FIRST, THERE was the ill-advised trip in July to Jeddah and a lame fist bump. You mentioned nothing in public about the murder, but said you raised it “at the top of the (private) meeting” and MBS denied involvement in the murder. MBS’s aides leaked that he later mocked you in private as unimpressive.

You asked him to boost oil production, but instead he turned around and sided with Russia at OPEC by cutting output, driving up oil prices at the American pump, knowing it would give Republicans an issue that helped them in the midterm elections.

You said you were “disappointed” in that decision and promised “consequences.” Yet when that opportunity arose, your administration blew it. It should have let the courts hold him accountable for a crime he committed four years before daddy promoted him.

Washington Post publisher Fred Ryan, whose paper Khashoggi wrote for, accused the president of “failing to uphold America’s most cherished values” and “turning his back on fundamental principles of press freedom and equality.”Sovereign immunity is customary for national leaders but not mandatory, and Judge Bates could overrule the State Department, although that is considered unlikely. That means “the pariah is now above the law,” said Bruce Riedel, a former CIA and National Security Council expert on counterterrorism.

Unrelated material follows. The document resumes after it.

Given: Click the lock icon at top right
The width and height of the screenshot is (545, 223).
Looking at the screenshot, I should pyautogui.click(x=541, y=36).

The decision provoked outrage among human rights activists, counter-terrorism officials and political leaders. Members of Congress, mostly Democrats, want to limit or stop arms sales to the oil-rich kingdom, remove our forces and military cover, and examine the value of the alliance.

Sen. Richard Durbin, second in the Senate Democratic leadership, said, “It’s time for our foreign policy to imagine a world without this alliance with these royal back-stabbers.”

Michael Abramowitz, president of Freedom House, told The Washington Post that “the regime is going out of its way to make clear its disdain for American values and interests.”

The relationship is long overdue for a full reassessment. It is time to ask whether Saudi Arabia is an ally or not, and how reliable. 

As MBS openly flirts with Russia and China, saying he may decide to buy his weapons there instead of America, we have to ask whether we can trust him with our top technology, and whether continued US strategic, diplomatic and political support is in this country’s national interest.

The writer is a Washington-based journalist, consultant, lobbyist and former AIPAC legislative director.